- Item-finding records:
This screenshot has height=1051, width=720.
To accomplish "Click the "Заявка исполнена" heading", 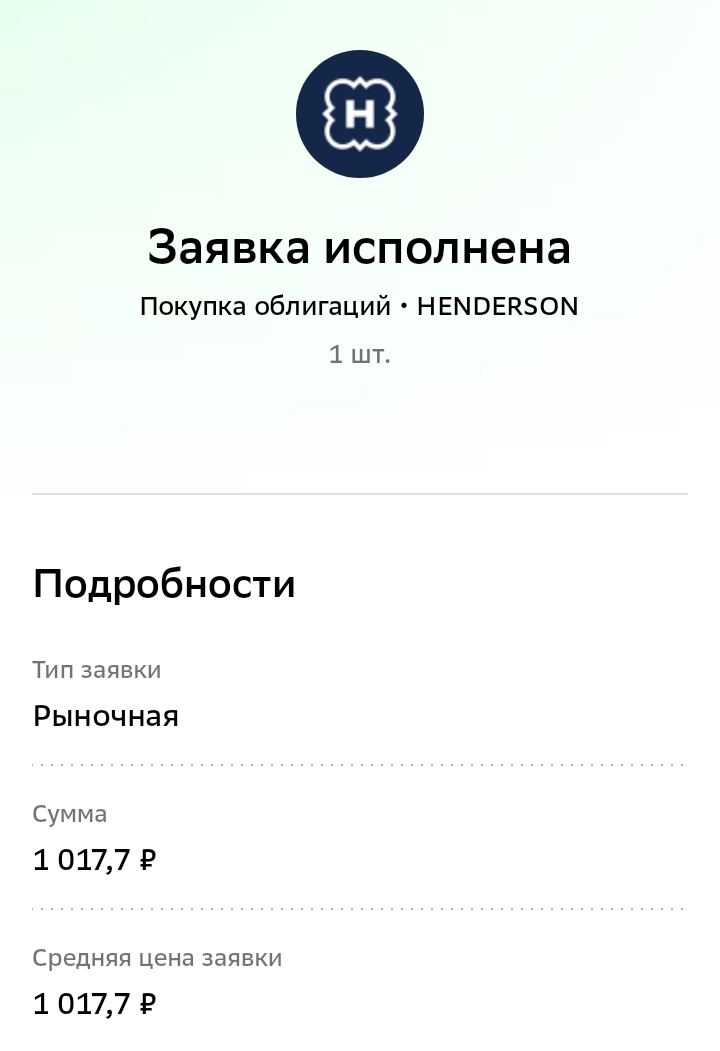I will click(x=360, y=247).
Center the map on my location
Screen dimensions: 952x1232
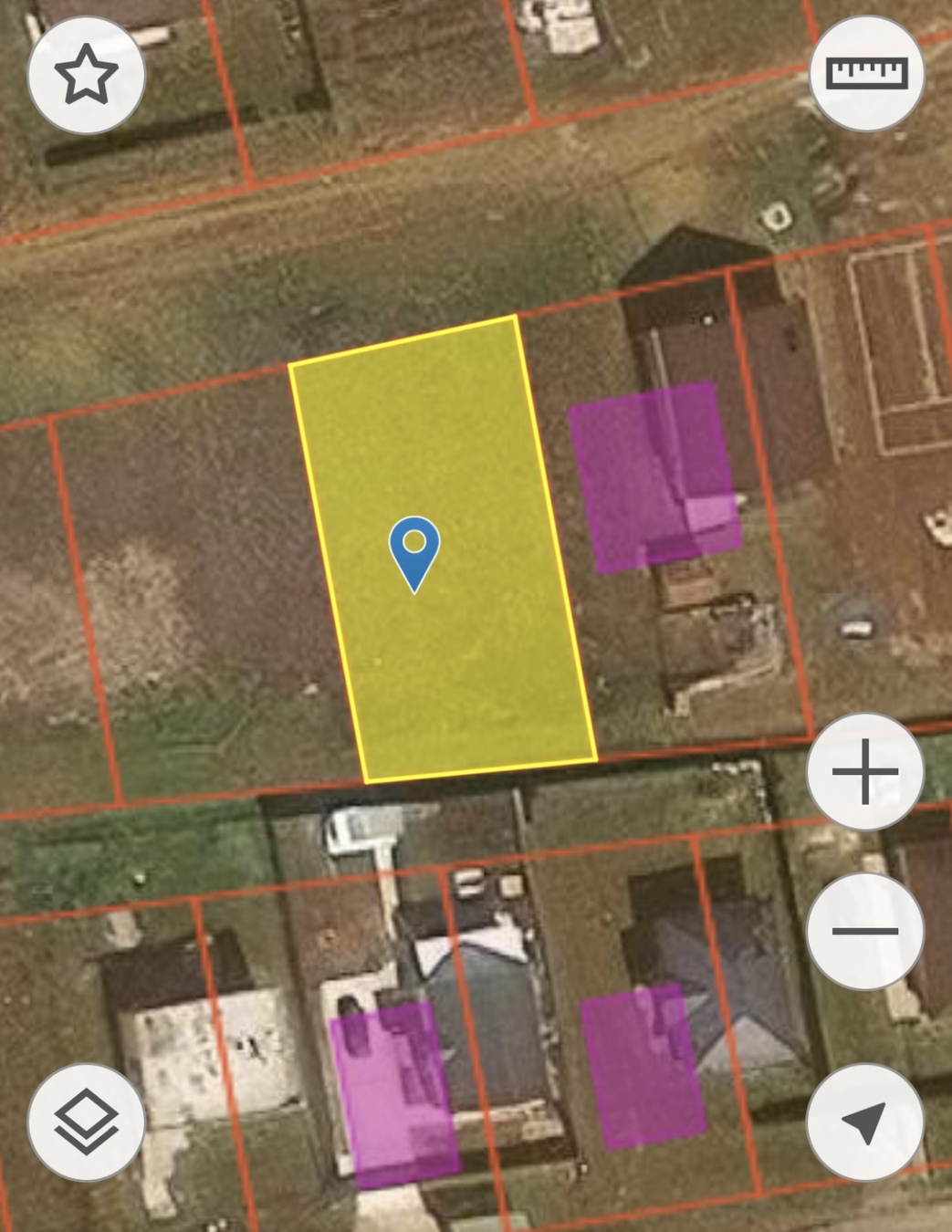(x=865, y=1122)
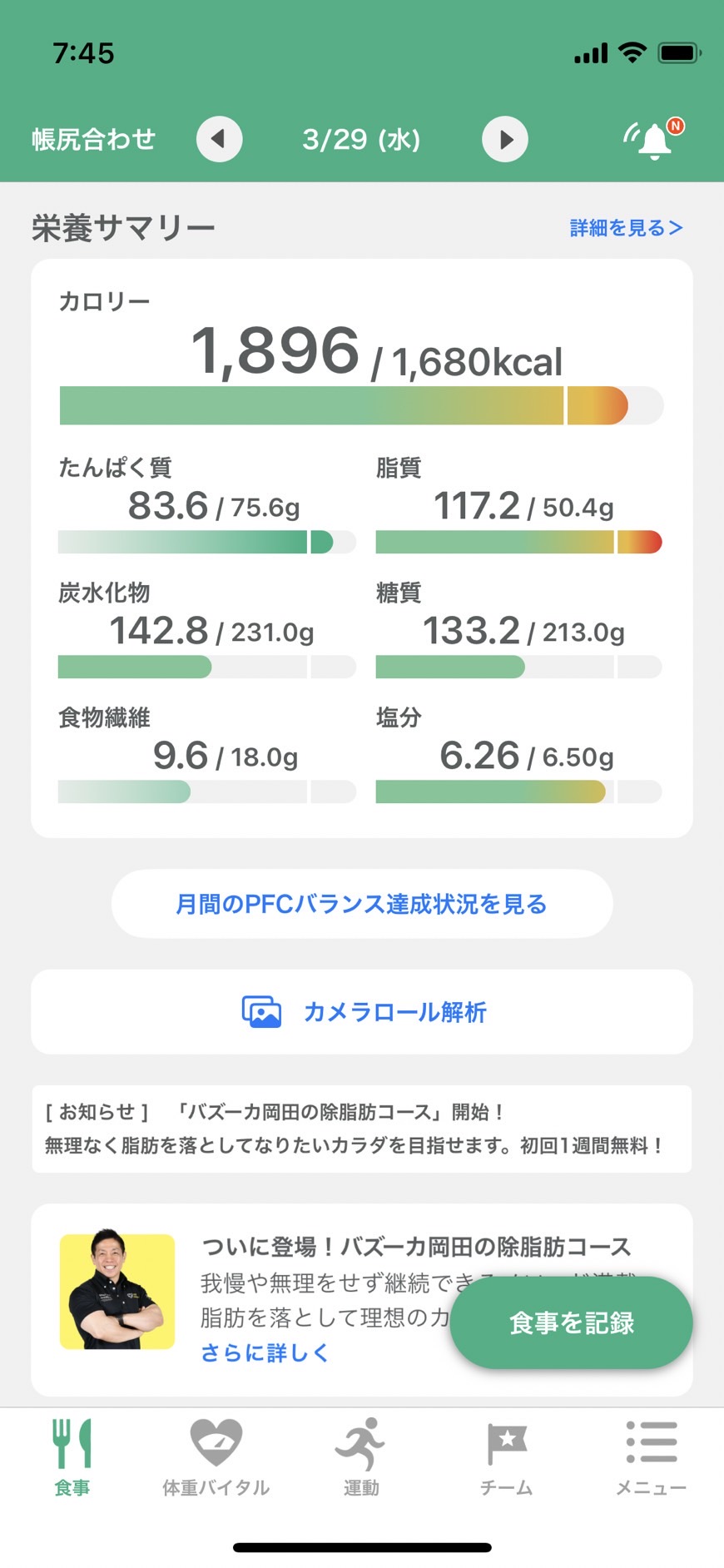This screenshot has width=724, height=1568.
Task: Go to the previous day arrow
Action: pyautogui.click(x=219, y=139)
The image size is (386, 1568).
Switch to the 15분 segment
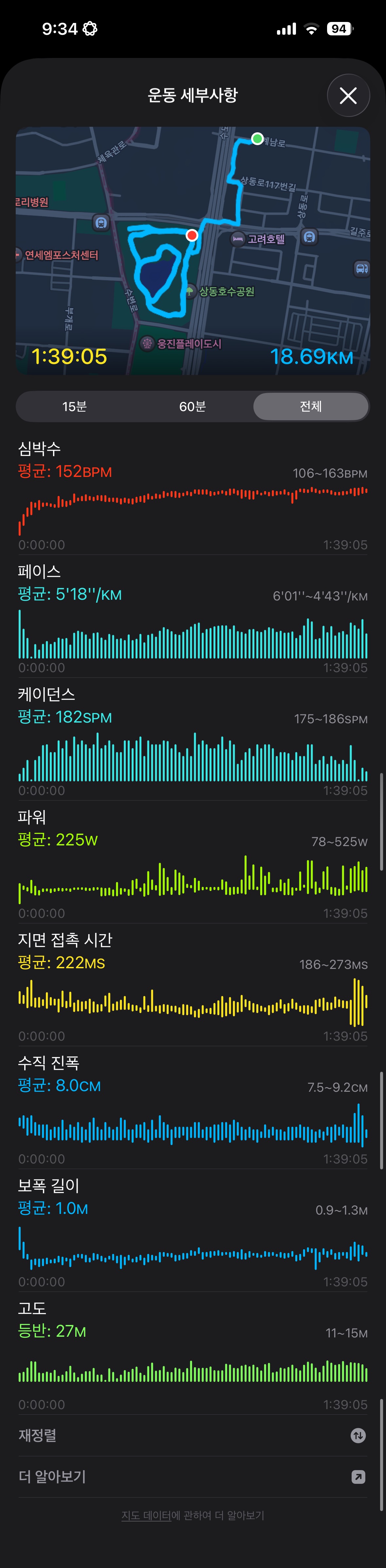[x=74, y=406]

- THE REQUEST: Express the material from the line containing "The image size is (386, 1568)." through the end of the material as a two-column CSV with the columns "instruction" and "answer". Give one row per request, put each value in a single quoted field with line breaks replaced by spaces, and leave out the pictures.

- RESPONSE FOR THIS EXERCISE:
instruction,answer
"The image size is (386, 1568). Switch to the 15분 segment","[x=74, y=406]"